▶ [WHAT THIS TASK INVOLVES]:
Rewrite the part of the data that opens with the line containing "The image size is (432, 241)." and closes with the line containing "This screenshot has height=458, width=521." as a JSON list of strings, one string per line, with blank lines left out.
##########
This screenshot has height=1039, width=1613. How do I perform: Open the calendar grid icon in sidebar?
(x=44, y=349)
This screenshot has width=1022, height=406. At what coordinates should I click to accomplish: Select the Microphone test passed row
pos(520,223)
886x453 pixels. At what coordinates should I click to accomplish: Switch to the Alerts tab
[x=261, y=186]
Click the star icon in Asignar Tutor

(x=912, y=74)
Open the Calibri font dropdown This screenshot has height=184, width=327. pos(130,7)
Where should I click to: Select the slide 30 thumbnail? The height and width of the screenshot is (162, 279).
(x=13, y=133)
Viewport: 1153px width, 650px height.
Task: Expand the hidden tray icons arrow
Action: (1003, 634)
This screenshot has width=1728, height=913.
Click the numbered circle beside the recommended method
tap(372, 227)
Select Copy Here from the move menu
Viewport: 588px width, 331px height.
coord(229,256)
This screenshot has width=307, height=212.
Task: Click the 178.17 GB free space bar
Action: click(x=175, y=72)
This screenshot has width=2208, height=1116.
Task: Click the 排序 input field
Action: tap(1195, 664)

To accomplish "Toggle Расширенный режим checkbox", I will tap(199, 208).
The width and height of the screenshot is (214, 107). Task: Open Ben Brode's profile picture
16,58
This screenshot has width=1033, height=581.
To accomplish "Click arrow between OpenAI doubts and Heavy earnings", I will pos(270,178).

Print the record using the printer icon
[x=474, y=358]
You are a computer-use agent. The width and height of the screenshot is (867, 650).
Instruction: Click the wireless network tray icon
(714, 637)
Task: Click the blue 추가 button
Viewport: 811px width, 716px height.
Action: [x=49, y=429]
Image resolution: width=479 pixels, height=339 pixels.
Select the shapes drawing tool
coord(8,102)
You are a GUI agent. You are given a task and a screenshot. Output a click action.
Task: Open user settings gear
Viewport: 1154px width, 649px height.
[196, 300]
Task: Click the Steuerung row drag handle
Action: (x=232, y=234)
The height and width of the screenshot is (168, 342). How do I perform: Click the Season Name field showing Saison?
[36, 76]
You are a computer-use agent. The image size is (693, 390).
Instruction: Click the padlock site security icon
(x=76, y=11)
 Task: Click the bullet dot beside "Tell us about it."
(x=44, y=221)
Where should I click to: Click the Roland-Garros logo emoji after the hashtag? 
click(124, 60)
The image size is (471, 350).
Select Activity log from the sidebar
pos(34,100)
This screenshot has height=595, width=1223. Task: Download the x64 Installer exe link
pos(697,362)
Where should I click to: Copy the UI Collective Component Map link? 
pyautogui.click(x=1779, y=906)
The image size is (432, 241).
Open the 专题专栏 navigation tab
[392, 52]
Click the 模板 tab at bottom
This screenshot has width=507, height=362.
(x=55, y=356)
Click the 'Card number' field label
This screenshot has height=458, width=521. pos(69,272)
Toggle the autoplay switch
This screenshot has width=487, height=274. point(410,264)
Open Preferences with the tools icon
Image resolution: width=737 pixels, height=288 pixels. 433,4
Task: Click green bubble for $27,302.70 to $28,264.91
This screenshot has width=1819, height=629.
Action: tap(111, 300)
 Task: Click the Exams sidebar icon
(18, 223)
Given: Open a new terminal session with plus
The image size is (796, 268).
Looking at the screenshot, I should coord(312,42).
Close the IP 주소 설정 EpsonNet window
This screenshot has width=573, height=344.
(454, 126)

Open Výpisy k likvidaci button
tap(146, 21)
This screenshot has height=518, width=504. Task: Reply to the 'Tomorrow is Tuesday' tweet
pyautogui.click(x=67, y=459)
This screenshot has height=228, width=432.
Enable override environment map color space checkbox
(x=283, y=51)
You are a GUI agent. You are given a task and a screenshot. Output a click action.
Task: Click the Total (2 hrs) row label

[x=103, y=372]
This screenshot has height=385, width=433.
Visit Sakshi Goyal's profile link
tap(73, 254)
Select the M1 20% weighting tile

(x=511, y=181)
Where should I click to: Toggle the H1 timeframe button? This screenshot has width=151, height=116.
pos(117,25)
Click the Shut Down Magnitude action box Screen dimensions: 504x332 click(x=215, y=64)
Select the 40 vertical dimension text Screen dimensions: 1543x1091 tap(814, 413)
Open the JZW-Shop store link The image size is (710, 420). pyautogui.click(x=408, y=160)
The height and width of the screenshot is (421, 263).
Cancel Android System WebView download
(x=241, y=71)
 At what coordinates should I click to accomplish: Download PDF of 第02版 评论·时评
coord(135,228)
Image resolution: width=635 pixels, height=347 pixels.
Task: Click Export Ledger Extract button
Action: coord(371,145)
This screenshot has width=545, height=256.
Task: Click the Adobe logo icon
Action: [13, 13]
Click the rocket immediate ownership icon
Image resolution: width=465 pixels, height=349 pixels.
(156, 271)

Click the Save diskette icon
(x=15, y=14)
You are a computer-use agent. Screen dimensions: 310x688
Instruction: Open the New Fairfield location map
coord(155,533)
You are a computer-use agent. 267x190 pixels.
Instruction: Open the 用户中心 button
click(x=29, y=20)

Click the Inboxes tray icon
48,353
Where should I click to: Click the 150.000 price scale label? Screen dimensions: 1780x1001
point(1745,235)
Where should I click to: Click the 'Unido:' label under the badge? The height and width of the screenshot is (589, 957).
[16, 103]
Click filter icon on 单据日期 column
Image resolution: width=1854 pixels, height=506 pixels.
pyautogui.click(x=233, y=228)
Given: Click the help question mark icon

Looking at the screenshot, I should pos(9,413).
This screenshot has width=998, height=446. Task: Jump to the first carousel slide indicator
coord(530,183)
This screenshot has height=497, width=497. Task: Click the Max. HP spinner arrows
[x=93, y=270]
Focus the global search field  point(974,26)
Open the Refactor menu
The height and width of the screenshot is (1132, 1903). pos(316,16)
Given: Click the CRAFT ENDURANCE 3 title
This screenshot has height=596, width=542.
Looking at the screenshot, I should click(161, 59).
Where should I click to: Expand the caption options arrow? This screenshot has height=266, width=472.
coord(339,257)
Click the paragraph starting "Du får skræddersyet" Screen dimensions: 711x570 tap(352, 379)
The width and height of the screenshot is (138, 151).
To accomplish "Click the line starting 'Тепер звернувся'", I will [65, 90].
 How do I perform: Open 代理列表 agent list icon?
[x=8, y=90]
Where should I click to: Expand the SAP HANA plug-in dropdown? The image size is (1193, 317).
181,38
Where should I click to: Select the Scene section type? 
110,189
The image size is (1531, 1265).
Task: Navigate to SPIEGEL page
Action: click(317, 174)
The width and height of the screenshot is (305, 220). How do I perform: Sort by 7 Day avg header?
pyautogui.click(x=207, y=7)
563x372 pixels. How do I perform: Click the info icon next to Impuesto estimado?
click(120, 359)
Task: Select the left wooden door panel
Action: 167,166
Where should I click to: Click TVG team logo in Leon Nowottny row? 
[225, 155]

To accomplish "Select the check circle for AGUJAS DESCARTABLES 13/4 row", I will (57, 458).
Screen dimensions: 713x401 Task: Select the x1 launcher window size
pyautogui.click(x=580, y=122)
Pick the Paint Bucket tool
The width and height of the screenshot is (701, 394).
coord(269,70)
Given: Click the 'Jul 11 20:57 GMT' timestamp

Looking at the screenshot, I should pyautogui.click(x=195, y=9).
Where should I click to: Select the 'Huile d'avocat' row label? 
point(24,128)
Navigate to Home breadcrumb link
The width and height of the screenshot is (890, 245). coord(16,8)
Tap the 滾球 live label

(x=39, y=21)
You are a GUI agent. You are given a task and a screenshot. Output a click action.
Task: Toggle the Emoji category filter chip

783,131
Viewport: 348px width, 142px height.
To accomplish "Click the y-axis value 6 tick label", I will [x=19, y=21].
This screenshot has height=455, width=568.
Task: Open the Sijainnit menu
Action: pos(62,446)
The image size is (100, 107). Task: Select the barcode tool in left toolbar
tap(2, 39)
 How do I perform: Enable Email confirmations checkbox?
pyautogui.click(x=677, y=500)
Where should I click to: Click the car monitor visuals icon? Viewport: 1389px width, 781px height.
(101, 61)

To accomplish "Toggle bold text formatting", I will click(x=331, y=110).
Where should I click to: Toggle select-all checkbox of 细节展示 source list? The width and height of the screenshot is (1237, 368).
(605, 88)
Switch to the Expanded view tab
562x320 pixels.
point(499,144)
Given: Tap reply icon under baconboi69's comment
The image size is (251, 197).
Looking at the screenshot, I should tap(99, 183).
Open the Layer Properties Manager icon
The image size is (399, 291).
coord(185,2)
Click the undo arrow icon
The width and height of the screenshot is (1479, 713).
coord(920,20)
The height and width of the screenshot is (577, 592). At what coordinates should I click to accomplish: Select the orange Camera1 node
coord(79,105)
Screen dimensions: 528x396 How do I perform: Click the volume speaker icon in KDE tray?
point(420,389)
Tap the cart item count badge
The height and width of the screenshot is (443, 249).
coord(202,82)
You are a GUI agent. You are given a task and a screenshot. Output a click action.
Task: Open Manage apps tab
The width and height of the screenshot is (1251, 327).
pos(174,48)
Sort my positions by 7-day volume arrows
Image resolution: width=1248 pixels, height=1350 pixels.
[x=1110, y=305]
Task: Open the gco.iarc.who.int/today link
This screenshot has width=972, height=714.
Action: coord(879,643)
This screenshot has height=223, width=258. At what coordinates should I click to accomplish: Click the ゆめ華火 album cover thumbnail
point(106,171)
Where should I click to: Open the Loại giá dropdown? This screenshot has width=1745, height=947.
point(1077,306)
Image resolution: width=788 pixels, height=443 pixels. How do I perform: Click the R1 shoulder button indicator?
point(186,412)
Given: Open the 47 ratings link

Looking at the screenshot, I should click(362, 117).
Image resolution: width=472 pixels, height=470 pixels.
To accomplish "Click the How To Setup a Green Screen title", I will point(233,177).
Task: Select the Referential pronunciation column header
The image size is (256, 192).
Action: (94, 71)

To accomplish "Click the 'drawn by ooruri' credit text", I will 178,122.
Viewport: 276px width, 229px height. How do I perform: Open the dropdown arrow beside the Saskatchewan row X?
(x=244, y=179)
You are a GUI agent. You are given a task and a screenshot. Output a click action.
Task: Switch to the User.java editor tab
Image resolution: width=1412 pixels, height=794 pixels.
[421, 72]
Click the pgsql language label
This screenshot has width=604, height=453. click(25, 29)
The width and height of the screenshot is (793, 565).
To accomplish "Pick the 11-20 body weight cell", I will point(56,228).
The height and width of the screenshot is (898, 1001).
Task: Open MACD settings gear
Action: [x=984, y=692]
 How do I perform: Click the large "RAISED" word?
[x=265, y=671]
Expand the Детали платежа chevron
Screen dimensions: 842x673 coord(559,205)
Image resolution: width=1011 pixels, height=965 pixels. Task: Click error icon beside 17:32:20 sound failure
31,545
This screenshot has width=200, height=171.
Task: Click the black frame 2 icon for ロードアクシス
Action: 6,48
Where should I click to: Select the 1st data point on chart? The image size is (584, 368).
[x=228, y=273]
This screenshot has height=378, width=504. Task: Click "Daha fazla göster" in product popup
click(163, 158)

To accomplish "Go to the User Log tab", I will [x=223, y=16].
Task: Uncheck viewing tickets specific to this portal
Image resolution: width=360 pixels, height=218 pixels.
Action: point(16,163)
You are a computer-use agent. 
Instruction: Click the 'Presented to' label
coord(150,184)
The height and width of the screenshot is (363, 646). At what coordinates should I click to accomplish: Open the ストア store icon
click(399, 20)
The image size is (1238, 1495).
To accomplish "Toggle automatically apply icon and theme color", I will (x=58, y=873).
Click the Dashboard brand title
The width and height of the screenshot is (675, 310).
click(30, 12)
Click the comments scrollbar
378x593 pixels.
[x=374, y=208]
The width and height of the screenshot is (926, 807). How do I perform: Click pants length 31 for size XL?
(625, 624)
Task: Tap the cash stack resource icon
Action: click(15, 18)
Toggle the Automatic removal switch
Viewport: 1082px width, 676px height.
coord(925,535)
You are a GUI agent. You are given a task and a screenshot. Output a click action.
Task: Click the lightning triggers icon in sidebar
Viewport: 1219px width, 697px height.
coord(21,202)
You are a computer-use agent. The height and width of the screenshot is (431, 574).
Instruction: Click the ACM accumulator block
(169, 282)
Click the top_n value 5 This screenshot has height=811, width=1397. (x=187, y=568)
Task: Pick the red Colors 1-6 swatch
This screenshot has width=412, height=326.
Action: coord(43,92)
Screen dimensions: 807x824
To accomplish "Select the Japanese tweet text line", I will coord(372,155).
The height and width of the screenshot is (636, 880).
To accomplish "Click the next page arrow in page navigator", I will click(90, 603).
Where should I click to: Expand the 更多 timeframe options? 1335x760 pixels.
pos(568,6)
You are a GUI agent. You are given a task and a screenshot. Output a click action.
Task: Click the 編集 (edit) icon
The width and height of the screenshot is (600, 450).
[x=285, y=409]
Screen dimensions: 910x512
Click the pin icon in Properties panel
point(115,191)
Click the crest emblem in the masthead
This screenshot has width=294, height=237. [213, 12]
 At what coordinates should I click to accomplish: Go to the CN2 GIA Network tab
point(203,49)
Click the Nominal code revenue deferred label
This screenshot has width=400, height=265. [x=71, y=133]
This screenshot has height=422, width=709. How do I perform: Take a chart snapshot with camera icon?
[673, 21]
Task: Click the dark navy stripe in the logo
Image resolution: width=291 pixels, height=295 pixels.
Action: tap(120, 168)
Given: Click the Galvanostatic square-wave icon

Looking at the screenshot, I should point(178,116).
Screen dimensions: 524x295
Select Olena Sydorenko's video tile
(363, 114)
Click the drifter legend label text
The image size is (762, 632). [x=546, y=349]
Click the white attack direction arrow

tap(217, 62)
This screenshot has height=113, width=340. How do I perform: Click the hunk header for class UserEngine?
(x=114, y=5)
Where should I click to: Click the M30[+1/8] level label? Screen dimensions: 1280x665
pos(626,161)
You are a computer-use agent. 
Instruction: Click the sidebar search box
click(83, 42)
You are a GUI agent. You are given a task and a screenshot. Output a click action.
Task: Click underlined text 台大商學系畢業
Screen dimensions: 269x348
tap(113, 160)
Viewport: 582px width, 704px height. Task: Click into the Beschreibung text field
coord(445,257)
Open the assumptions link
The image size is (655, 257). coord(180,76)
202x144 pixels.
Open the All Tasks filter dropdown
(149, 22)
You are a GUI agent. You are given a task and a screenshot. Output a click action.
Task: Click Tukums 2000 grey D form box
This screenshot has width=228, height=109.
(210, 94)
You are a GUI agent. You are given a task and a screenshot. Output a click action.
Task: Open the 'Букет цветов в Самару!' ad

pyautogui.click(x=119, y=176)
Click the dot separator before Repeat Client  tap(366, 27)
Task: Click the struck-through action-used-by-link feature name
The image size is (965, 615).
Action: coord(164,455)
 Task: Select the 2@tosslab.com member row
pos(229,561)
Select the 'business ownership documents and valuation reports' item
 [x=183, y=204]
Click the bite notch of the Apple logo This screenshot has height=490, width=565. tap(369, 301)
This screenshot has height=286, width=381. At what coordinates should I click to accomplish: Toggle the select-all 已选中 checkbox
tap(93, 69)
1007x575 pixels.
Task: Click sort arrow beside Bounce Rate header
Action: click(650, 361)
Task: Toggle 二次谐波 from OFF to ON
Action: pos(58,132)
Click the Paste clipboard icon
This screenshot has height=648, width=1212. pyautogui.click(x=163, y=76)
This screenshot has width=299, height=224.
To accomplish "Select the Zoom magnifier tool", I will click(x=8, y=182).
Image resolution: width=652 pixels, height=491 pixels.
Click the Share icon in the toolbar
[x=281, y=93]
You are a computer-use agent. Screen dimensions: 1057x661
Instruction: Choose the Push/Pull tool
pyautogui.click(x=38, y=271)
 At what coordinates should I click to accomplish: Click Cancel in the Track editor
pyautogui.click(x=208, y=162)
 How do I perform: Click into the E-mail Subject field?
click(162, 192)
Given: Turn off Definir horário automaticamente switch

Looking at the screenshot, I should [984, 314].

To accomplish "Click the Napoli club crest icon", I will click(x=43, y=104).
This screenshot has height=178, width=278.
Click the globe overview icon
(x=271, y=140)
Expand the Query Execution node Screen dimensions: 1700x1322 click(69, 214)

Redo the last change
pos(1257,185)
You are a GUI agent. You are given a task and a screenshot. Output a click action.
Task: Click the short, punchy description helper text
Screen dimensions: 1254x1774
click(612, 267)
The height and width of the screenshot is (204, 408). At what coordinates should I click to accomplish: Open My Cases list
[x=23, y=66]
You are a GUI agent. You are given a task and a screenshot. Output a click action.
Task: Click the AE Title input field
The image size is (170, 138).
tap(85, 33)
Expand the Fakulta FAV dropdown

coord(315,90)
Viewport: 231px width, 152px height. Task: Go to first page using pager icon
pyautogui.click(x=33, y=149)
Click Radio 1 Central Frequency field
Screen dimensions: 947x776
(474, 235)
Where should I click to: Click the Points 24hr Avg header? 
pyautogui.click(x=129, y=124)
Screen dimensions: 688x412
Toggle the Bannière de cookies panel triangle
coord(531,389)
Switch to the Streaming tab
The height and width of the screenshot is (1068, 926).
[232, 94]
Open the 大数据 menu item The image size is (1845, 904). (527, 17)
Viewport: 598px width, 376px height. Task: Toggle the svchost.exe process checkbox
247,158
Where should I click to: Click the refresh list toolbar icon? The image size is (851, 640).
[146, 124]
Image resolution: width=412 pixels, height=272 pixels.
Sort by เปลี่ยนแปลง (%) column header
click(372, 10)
##########
▶ [RESULT]:
[
  "The image size is (432, 241).",
  "Open the 专题专栏 navigation tab",
  "[392, 52]",
  "Click the 模板 tab at bottom",
  "This screenshot has width=507, height=362.",
  "(x=55, y=356)",
  "Click the 'Card number' field label",
  "This screenshot has height=458, width=521. pos(69,272)"
]